(Saved entries)
((

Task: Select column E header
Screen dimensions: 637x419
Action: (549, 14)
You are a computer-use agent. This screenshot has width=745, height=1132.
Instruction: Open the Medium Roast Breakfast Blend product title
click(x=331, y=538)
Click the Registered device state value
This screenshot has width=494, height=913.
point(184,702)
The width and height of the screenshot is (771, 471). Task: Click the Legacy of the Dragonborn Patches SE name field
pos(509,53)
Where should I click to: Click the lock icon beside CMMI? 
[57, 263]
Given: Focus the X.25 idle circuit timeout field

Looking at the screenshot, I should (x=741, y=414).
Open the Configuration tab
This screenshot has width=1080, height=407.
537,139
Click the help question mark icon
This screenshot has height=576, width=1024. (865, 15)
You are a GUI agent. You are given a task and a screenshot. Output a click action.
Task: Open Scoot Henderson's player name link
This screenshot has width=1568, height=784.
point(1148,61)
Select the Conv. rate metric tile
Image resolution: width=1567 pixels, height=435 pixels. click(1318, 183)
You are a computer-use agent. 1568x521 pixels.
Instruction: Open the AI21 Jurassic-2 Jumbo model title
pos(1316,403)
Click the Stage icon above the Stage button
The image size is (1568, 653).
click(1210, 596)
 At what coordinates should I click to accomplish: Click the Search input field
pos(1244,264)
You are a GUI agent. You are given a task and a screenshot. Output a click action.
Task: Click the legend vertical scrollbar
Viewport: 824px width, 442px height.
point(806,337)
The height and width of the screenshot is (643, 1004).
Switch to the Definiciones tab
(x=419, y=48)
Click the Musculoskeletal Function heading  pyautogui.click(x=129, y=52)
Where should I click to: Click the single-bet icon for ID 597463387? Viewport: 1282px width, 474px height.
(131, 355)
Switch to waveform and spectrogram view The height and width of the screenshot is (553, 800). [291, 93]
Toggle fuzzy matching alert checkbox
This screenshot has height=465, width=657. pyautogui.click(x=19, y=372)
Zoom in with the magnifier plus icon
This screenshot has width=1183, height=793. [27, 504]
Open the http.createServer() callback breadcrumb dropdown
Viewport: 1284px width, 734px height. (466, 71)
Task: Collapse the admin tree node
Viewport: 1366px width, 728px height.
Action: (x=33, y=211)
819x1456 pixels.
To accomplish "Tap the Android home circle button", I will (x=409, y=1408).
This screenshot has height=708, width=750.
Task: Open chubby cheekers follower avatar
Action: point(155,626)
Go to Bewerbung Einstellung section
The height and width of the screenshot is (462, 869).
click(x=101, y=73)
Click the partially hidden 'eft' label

))

## Task to carry out
Where a line of the data holds "agent", show that line.

## Reply to the exercise
You are a computer-use agent. This screenshot has width=745, height=1132.
You are a GUI agent. You are given a task and a screenshot. Output a click action.
You are a computer-use agent. 1568x521 pixels.
You are a GUI agent. You are given a task and a screenshot. Output a click action.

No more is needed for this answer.